W celu utrzymania w roztworze jonów wapniowych, magnezowych i fosforowych, które mogłyby się wytrącać w środowisku alkalicznym, do roztworu dodaje się amoniakalny roztwór cytrynianu amonowego, który dodatkowo spełnia rolę buforu.
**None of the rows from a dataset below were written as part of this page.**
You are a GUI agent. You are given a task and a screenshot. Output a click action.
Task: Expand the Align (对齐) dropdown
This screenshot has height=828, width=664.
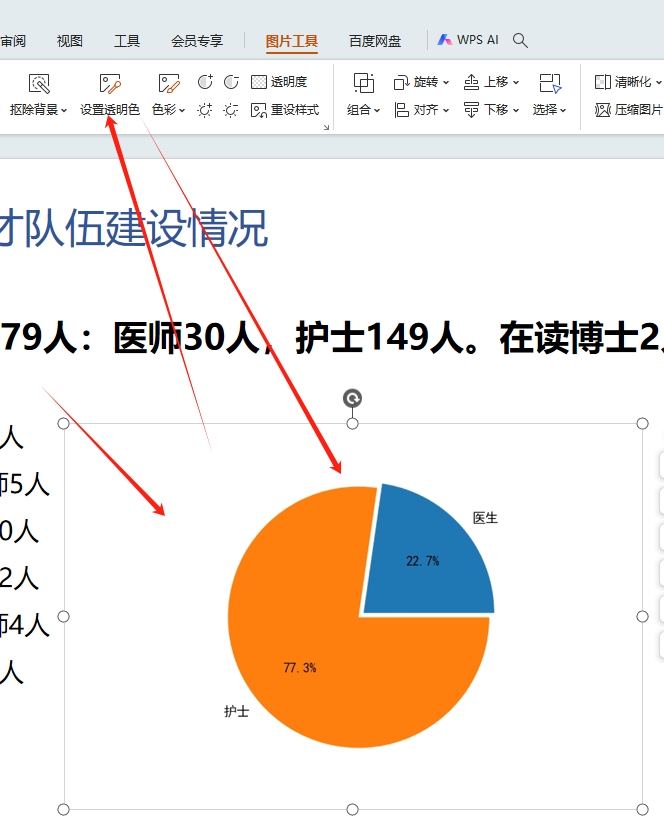click(x=445, y=110)
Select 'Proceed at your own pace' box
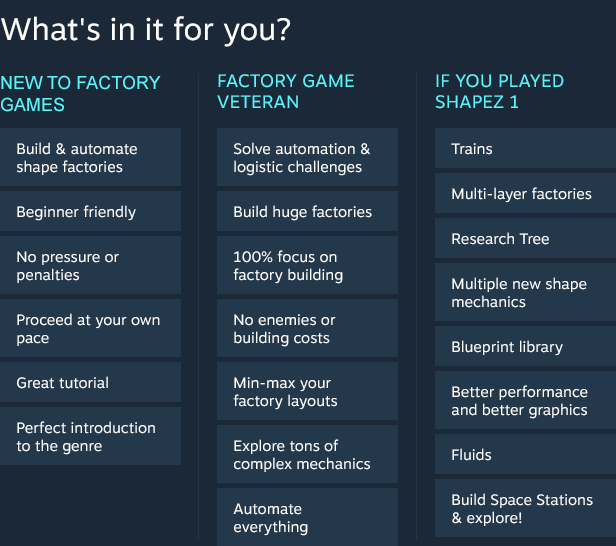 point(90,329)
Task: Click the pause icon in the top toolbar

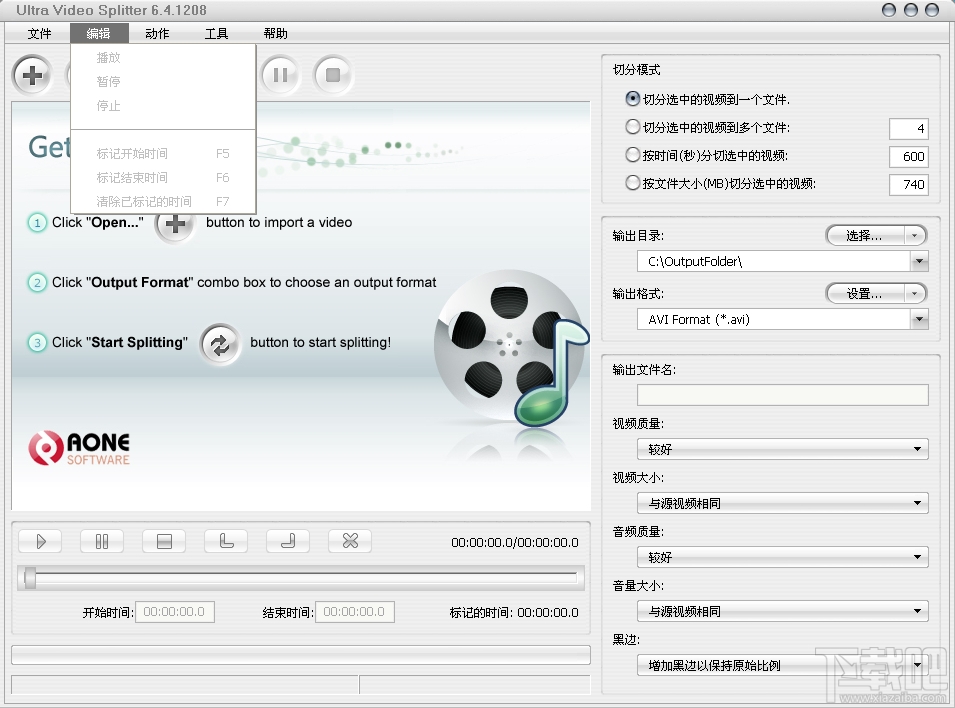Action: [280, 75]
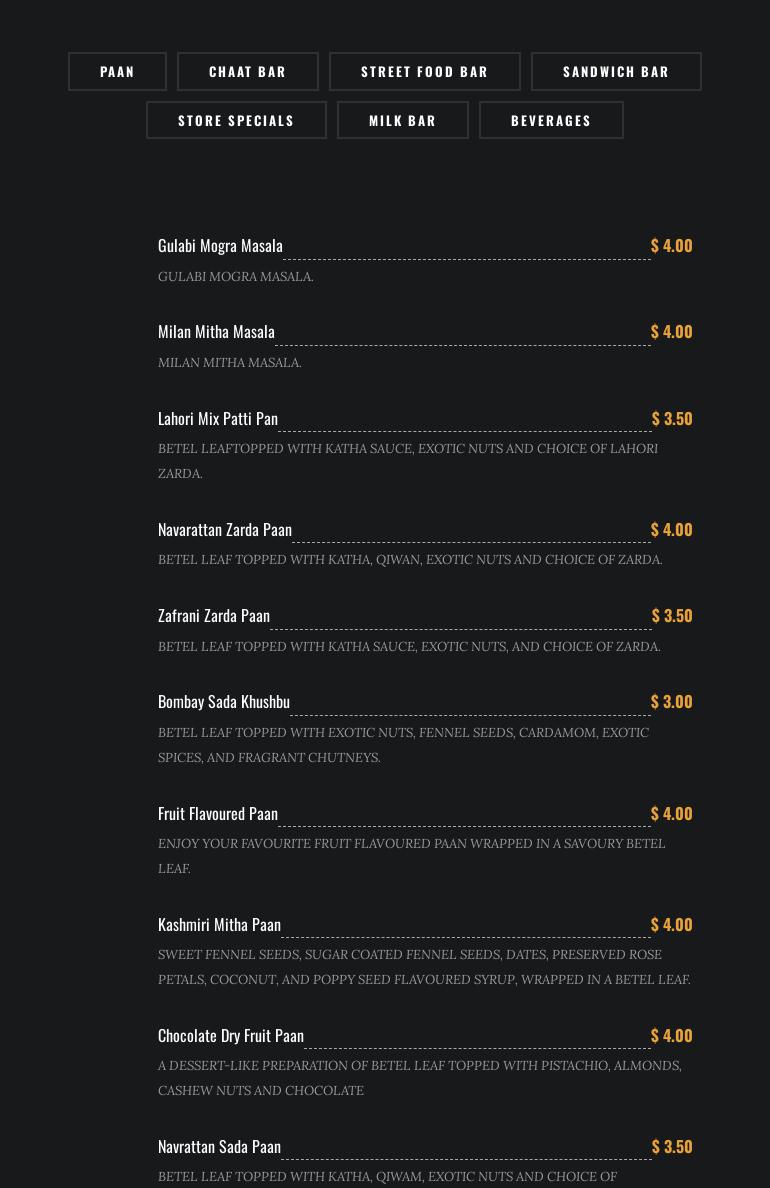Click the $3.00 price of Bombay Sada Khushbu
Viewport: 770px width, 1188px height.
click(671, 702)
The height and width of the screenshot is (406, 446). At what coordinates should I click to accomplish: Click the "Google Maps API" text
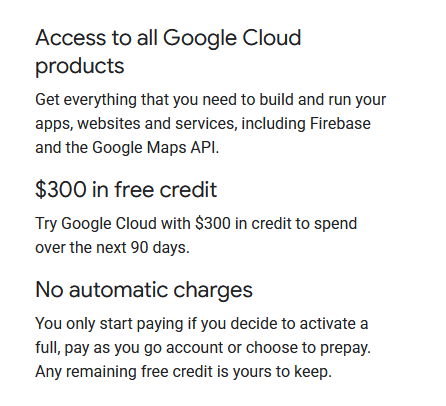(154, 148)
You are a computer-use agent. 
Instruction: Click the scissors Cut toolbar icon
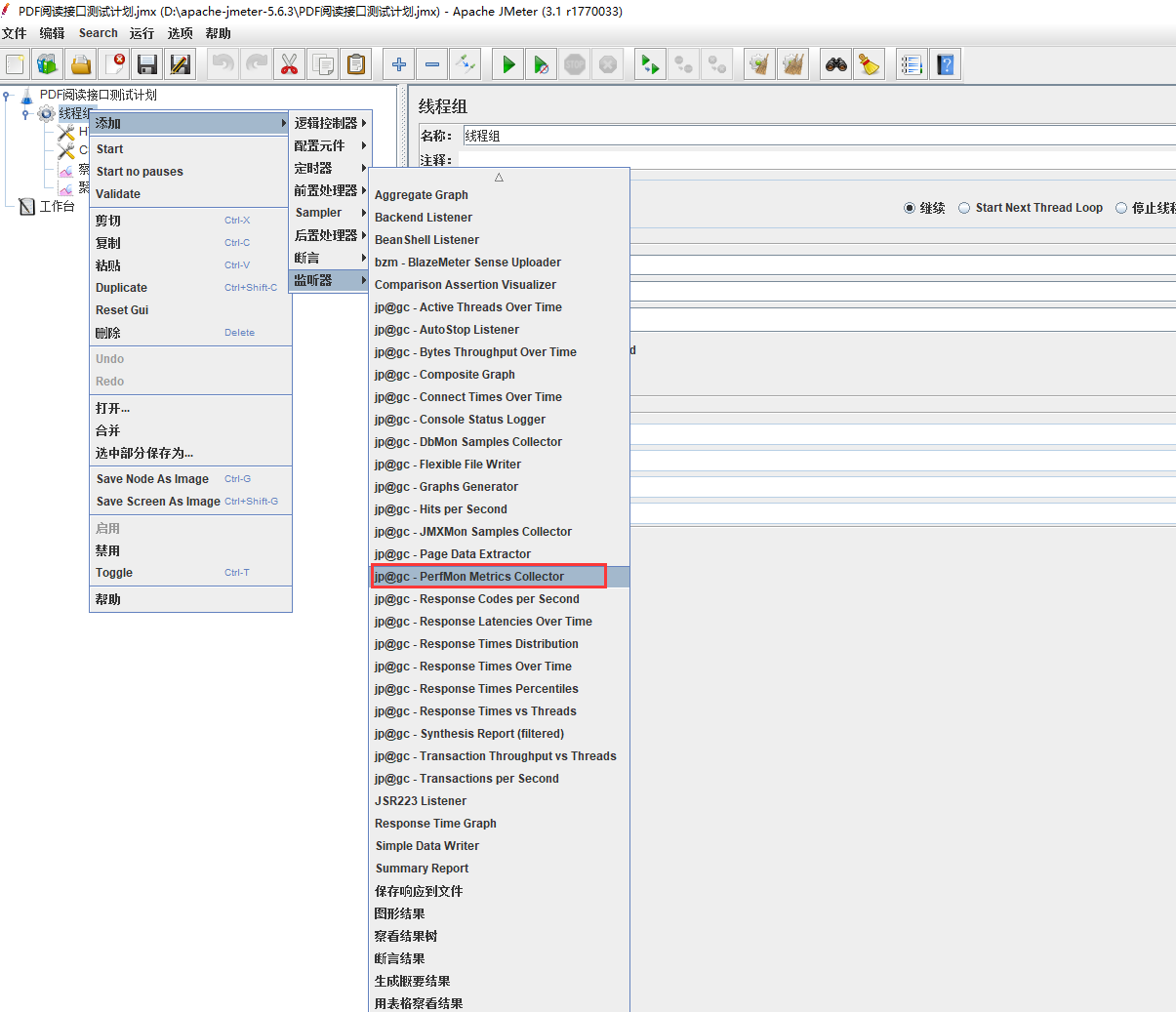tap(289, 64)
Jako materiał do badań wykorzystuje się soki i napoje owocowe, w których ołów występuje w postaci rozpuszczalnych soli. Dzięki temu też, możliwe jest pominięcie etapu mineralizacji próbki [1].

 

Wykonanie:

Z jednorodnej próbki laboratoryjnej soku należy pobrać 10 cm3 do kolbki stożkowej, następnie dodać 0,5 cm3 stężonego kwasu solnego (HCl). Próbkę ogzrewać do momentu zagotowania, następnie ochłodzić i przenieść ilościowo przy użyciu wody redestylowanej do cylindra szklanego (z doszlifowanym korkiem). Do próbki dodać 10 cm3 roztworu cytrynianu amonu, a następnie zalkalizować pzrez dodanie kilku kroplki stężonego roztworu amoniaku do pH=9 (przy kontroli phmetrem). W kolejnym etapie, do próbki dodać 1 cm3 chlorowodorku hydroksyloaminy, 5 cm3 cyjanku potasu oraz z biurety 10 cm3 chloroformowego roztworu ditizonu. Zawartość cylindra dokładnie wymieszać przez ok. 1,5 min. Gdy dojdzie do rozdzielenia się faz, dolną warstwę chloroformową należy ostrożnie  pobrać do suchej probówki, po czym zmierzyć absorbancję przy długości fali równej λ= 510 nm (wobec chloroformu) [1].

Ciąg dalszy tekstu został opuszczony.